问题
I have a data.table object that contains multiple columns that specify unique cases. In the small example below, the variables "name", "job", and "sex" specify the unique IDs. I would like to add missing rows so that each each case has a row for each possible instance of another variable, "from" (similar to expand.grid).
library(data.table)
set.seed(1)
mydata <- data.table(name = c("john","john","john","john","mary","chris","chris","chris"),
job = c("teacher","teacher","teacher","teacher","police","lawyer","lawyer","doctor"),
sex = c("male","male","male","male","female","female","male","male"),
from = c("NYT","USAT","BG","TIME","USAT","BG","NYT","NYT"),
score = rnorm(8))
setkeyv(mydata, cols=c("name","job","sex"))

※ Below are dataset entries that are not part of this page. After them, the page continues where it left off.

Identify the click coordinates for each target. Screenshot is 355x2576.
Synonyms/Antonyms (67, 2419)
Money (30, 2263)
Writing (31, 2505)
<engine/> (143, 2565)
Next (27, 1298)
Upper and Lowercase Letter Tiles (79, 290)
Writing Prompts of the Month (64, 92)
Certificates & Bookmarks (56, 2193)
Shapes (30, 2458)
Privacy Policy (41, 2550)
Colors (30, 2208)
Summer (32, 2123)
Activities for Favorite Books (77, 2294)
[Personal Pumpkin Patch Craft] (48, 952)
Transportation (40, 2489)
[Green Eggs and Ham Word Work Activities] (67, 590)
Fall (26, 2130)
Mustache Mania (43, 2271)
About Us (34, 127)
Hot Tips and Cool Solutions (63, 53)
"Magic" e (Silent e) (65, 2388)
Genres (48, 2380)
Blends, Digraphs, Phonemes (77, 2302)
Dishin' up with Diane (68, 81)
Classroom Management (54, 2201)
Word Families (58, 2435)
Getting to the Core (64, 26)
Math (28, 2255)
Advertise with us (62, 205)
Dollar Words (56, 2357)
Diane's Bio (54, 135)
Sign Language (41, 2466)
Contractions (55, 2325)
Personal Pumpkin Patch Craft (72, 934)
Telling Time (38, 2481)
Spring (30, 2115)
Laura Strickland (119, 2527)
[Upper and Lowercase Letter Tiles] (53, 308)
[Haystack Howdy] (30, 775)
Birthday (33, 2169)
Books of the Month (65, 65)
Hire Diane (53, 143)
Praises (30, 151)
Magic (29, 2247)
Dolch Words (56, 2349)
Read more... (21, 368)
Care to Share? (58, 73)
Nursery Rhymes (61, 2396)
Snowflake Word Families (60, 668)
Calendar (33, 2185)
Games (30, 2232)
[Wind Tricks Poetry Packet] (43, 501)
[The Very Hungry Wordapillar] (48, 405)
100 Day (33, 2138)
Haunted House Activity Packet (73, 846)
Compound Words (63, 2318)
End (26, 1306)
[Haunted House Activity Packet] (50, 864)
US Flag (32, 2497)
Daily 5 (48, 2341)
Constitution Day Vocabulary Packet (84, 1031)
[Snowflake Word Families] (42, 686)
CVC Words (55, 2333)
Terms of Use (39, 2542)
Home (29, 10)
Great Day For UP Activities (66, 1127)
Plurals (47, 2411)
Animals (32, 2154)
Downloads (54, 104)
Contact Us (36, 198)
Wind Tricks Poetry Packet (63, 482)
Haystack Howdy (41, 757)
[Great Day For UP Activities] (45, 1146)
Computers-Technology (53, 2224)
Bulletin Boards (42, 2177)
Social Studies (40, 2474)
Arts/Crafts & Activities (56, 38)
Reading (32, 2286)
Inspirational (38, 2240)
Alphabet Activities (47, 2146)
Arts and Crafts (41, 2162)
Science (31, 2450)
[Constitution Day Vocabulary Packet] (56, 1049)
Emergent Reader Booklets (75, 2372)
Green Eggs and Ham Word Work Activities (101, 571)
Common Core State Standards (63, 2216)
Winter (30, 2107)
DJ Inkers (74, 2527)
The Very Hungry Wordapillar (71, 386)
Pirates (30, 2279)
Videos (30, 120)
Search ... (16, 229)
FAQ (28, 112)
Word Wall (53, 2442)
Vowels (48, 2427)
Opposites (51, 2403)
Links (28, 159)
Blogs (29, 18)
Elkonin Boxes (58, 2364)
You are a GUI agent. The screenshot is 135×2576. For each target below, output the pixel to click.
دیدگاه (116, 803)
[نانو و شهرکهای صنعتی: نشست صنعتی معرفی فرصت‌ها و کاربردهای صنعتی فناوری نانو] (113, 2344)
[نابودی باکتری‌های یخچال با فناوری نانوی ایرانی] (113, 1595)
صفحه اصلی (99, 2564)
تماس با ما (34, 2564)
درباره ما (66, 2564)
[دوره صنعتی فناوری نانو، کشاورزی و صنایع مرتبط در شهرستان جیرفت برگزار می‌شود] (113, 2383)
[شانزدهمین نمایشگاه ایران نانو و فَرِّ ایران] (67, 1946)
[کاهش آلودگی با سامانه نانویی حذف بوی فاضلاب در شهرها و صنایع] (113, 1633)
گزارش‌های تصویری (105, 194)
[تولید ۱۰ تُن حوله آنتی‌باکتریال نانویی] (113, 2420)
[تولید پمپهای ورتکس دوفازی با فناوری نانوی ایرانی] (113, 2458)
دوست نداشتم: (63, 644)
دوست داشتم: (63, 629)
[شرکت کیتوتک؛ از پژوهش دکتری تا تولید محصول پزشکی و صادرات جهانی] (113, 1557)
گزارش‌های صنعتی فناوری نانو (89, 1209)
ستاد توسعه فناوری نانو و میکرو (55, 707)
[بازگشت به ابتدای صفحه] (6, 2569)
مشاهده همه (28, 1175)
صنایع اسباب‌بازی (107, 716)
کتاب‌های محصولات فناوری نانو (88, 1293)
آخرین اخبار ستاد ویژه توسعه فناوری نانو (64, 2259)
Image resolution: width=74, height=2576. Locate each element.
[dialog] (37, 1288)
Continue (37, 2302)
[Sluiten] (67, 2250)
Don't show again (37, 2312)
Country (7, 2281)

mydata[CJ(unique(name, job, sex), unique(from))]
Here's the current data.table object:
> mydata
name job sex from score
1: john teacher male NYT -0.6264538
2: john teacher male USAT 0.1836433
3: john teacher male BG -0.8356286
4: john teacher male TIME 1.5952808
5: mary police female USAT 0.3295078
6: chris lawyer female BG -0.8204684
7: chris lawyer male NYT 0.4874291
8: chris doctor male NYT 0.7383247
Here's the result I'd like:
> mydata
name job sex from score
1: john teacher male NYT -0.6264538
2: john teacher male USAT 0.1836433
3: john teacher male BG -0.8356286
4: john teacher male TIME 1.5952808
5: mary police female NYT NA
6: mary police female USAT 0.3295078
7: mary police female BG NA
8: mary police female TIME NA
9: chris lawyer female NYT -NA
10: chris lawyer female USAT -NA
11: chris lawyer female BG -0.8204684
12: chris lawyer female TIME -NA
13: chris lawyer male NYT 0.4874291
14: chris lawyer male USAT NA
15: chris lawyer male BG NA
16: chris lawyer male TIME NA
17: chris doctor male NYT 0.7383247
18: chris doctor male USAT NA
19: chris doctor male BG NA
20: chris doctor male TIME NA
Here's what I've tried:
setkeyv(mydata, cols=c("name","job","sex"))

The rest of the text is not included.